The 5 has a primary 16-megapixel wide-angle camera (Sony IMX 398) and a secondary 20-megapixel telephoto camera (Sony IMX 350). For all the optics prowess, it alternated between some fantastic photographs and some perplexingly dull ones. Certain HDR photographs turned out to be better than what the HTC U11 (arguably now the best Android camera) could manage. Low-light shots, because of the f1.7 aperture, are bright and crisp. On the other hand, simple photographs with uncomplicated lighting can turn out too soft or noisy, owing to the lack of optical image stabilization (OIS).
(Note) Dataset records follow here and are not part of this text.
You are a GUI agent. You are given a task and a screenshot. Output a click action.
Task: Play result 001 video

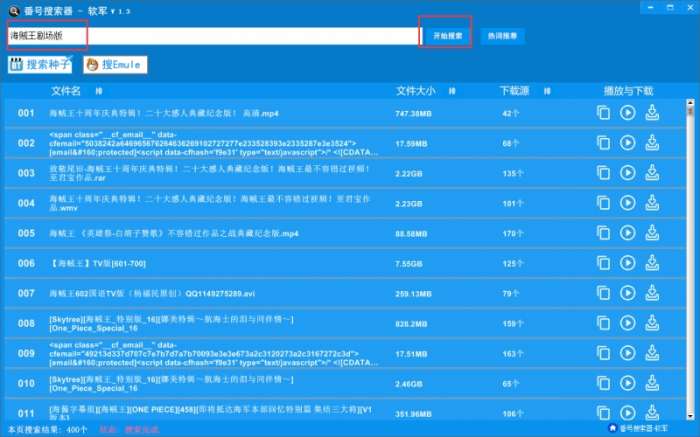tap(628, 113)
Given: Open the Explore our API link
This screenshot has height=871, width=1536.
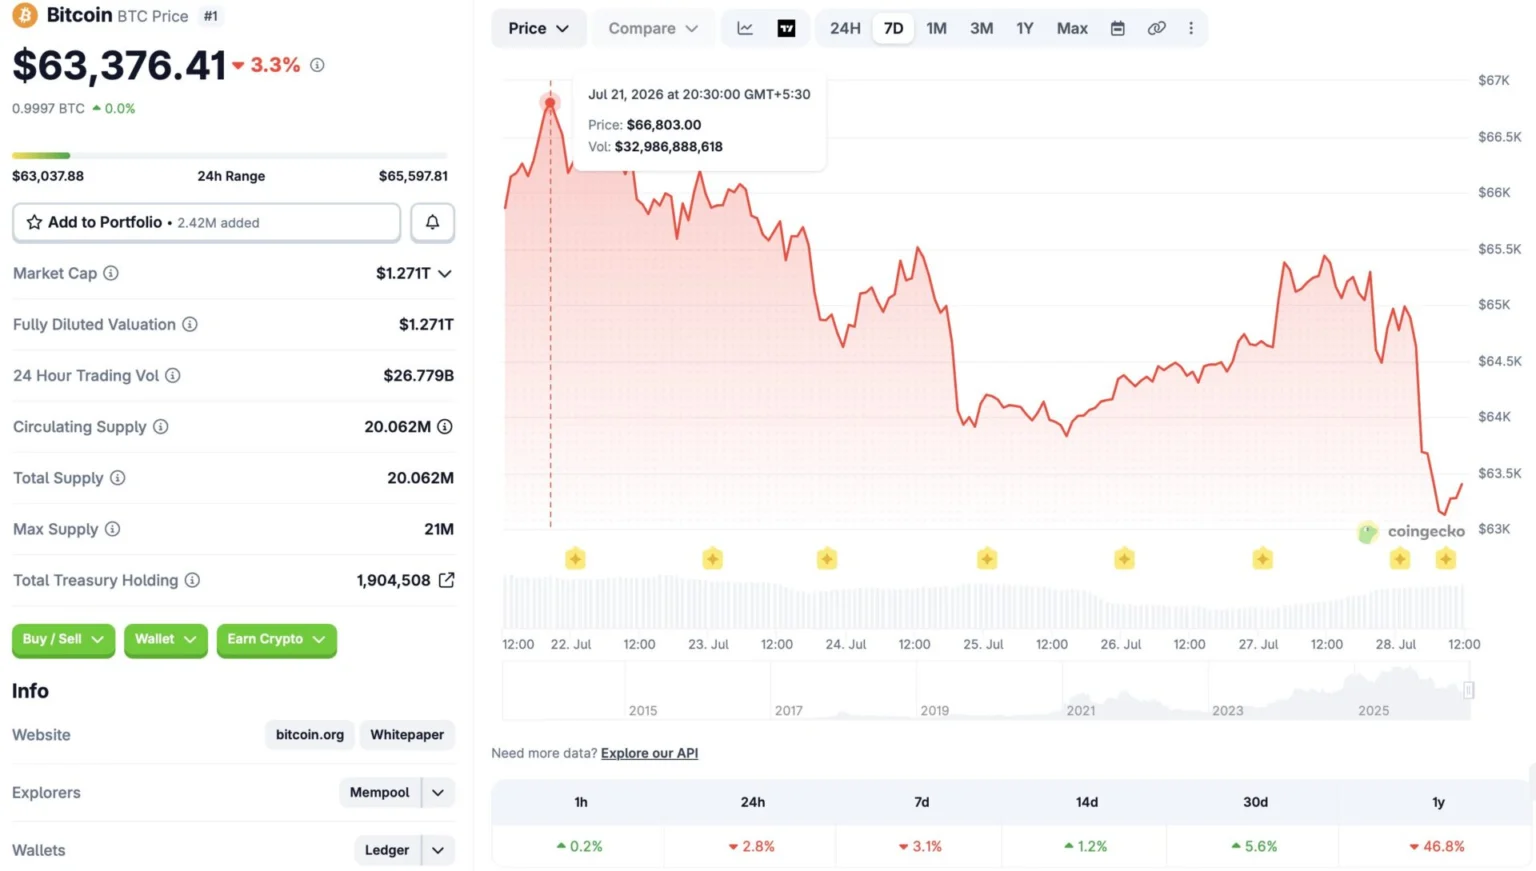Looking at the screenshot, I should pos(649,753).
OnePlus needs to iron out these inconsistencies with software updates, and fast.
The 5 has the same 5.5-inch display (1,920 x 1,080 resolution) from the 3 and the 3T, but it now has Gorilla Glass 5, while its predecessors had Gorilla Glass 4. This screen, however, gets the wider DCI-P3 colour mode in the display settings. The Apple iPhone 7 and Samsung Galaxy S8 support this mode, which makes the colours bright and more accurate.
The 5 has a 3,300 mAh battery. It easily lasts a day, and can stretch to a day and a half on a single charge too.
This is the most expensive OnePlus phone ever. It is spot on with the blazing-fast performance and good battery life. The camera can be excellent, but needs refinement to be genuinely consistent. What the OnePlus 5 doesn’t have is the advantage of disruptive “flagship killer” pricing—the higher price just makes the few faults more glaring.